Debian 6.0 "Squeeze" Frozen
edesio writes with a snippet from debian-news.net, trumpeting an announcement from the ongoing DebConf10 in NYC: "Debian's release managers have announced a major step in the development cycle of the upcoming stable release Debian 6.0 'Squeeze': Debian 'Squeeze' has now been frozen. In consequence this means that no more new features will be added and all work will now be concentrated on polishing Debian 'Squeeze' to achieve the quality Debian stable releases are known for. The upcoming release will use Linux 2.6.32 as its default kernel in the installer and on all Linux architectures.""
is called a slushy, smoothy, orange julius, or a lemon shakeup.

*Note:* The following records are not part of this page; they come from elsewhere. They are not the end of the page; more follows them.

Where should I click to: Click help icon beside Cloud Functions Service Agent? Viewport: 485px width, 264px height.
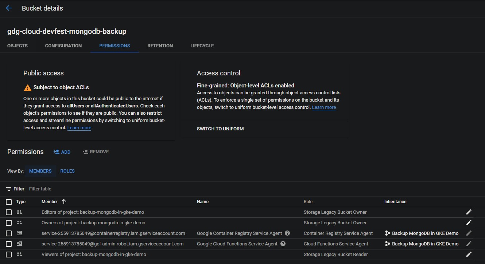coord(283,244)
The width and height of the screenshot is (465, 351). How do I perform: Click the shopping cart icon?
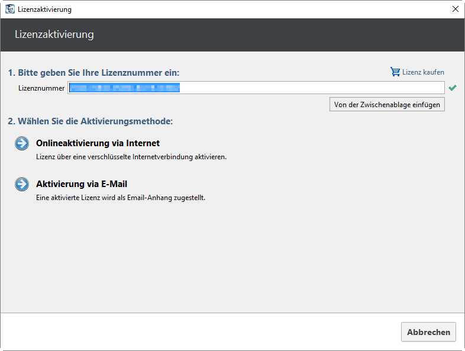click(395, 72)
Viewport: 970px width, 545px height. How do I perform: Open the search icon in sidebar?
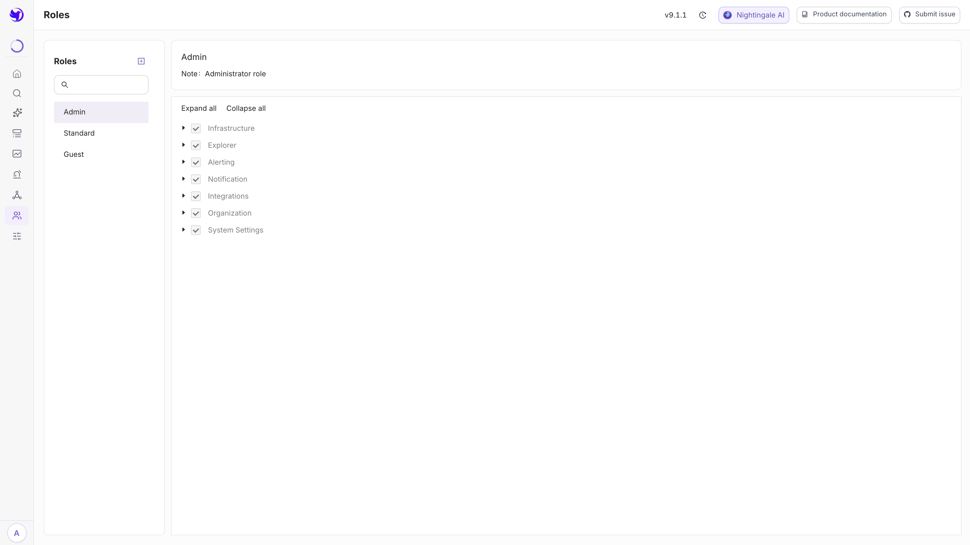(17, 93)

Note the bit about "Linux architectures." Squeeze will include GNU/kFreeBSD: Debian running on top of a FreeBSD kernel.
Warning: this article may contain humor, sarcasm, parody, and perhaps even irony. Read at your own risk.
Debians policy is always that fixing problems takes priority over release schedules. They don't release a half-finished product. They'll wait years if its required to get things the way they want it.
Posted by a Debian GNU/Linux user
What a terrible attitude to have. The Open Source community is about shared effort for shared gain, not personal recognition. No matter the distribution that gets all the 'spotlight', it's Linux that reaps the reward, and the more ground Linux gains the better off everyone with a PC is.
If you aren't angry, you aren't paying attention.
Thats not exactly true. A lot of stuff Ubuntu does/fixes gets sent back to Debian. Its a mutual relationship that they both benefit from. The same is true for many other debian-based distributions. And hey, its open source, the people who makes Debian want others to reap their benefits.
Posted by a Debian GNU/Linux user
Compared to a few years ago, yes, debian is a lot more up to date. I'd recommend running testing, or unstable if you know what you're doing. Stable doesn't get updated after release except for critical fixes like security updates (which is the way its supposed to be, so you can throw it on a server and not have to worry about a future update breaking things), but debians testing and unstable quality is higher than the stable of most distros.
Posted by a Debian GNU/Linux user
Most of the time when ubuntu needs to update a package they first check if debian has an updated version, and most of the time it has. And if you compare the package count of the distros debians is higher. It happens, but is pretty rare, that ubuntu adds some package that debian doesn't have for some reason. You've probably come across a few of those. You shouldn't be running experimental. Things that gets put in experimental are things that are known to be very likely to break stuff. Its mean for debian developers and people who want to help test things and report bugs only. And even they don't install all of experimental, just the packages they want to test. Chances are you didn't run experimental unless you know a lot about how the package system works, as you have to specifically specify that you want stuff from experimental when you install or update a package, just adding it to the repos doesn't do it. Its pretty unlikely that you got a system working with no problems if you really did install all of experimental.
Posted by a Debian GNU/Linux user
The Open Source community is about shared effort for shared gain, not personal recognition.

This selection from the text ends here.